### Exercise description
Copy the lines from the start through the line with "Action: click(456, 1346)", changing "Program Feed" to "News Feed" and keeping everything else the same.

Lines from a pointing dataset:
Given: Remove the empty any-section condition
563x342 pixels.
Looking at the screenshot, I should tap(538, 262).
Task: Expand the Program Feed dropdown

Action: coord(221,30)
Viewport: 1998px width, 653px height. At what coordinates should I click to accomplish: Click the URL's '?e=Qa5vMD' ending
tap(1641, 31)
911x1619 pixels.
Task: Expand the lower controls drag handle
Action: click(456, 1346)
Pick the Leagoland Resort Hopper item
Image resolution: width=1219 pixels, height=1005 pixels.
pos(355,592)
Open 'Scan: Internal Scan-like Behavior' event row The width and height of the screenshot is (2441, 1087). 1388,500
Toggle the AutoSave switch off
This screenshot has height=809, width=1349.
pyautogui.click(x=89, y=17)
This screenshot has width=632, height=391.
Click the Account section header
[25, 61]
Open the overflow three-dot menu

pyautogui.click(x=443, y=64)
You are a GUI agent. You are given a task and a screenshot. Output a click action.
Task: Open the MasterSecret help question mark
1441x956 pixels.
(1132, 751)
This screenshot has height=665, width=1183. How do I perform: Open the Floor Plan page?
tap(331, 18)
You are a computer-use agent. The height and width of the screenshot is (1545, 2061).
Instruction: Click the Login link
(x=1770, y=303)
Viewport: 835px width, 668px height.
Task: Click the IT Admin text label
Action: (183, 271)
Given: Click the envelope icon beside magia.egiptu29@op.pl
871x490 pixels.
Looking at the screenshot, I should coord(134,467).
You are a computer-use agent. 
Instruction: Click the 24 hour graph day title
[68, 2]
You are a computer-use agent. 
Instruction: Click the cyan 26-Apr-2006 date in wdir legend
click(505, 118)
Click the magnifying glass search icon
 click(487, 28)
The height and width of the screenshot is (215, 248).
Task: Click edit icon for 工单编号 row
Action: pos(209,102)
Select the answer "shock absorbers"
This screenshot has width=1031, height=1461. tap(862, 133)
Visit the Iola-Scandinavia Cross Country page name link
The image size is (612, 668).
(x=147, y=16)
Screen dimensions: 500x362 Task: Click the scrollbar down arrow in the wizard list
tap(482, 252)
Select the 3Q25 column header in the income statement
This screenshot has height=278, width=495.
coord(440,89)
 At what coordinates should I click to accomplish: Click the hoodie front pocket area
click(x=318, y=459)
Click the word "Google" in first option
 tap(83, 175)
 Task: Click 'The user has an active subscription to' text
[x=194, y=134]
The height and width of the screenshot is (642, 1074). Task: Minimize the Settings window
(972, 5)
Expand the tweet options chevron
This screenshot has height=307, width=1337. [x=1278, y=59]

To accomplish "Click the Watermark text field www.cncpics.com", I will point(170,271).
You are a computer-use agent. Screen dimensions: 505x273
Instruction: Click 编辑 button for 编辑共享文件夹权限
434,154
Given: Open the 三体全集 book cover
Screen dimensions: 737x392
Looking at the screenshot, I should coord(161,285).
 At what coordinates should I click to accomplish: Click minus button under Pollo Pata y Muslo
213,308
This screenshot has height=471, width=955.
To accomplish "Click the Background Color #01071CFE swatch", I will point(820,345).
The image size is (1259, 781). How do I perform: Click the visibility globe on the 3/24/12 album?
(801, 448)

### Exercise response
Given: Remove the empty any-section condition
563x342 pixels.
Looking at the screenshot, I should tap(538, 262).
Task: Expand the News Feed dropdown

Action: coord(221,30)
Viewport: 1998px width, 653px height. At what coordinates should I click to accomplish: Click the URL's '?e=Qa5vMD' ending
tap(1641, 31)
911x1619 pixels.
Task: Expand the lower controls drag handle
Action: click(456, 1346)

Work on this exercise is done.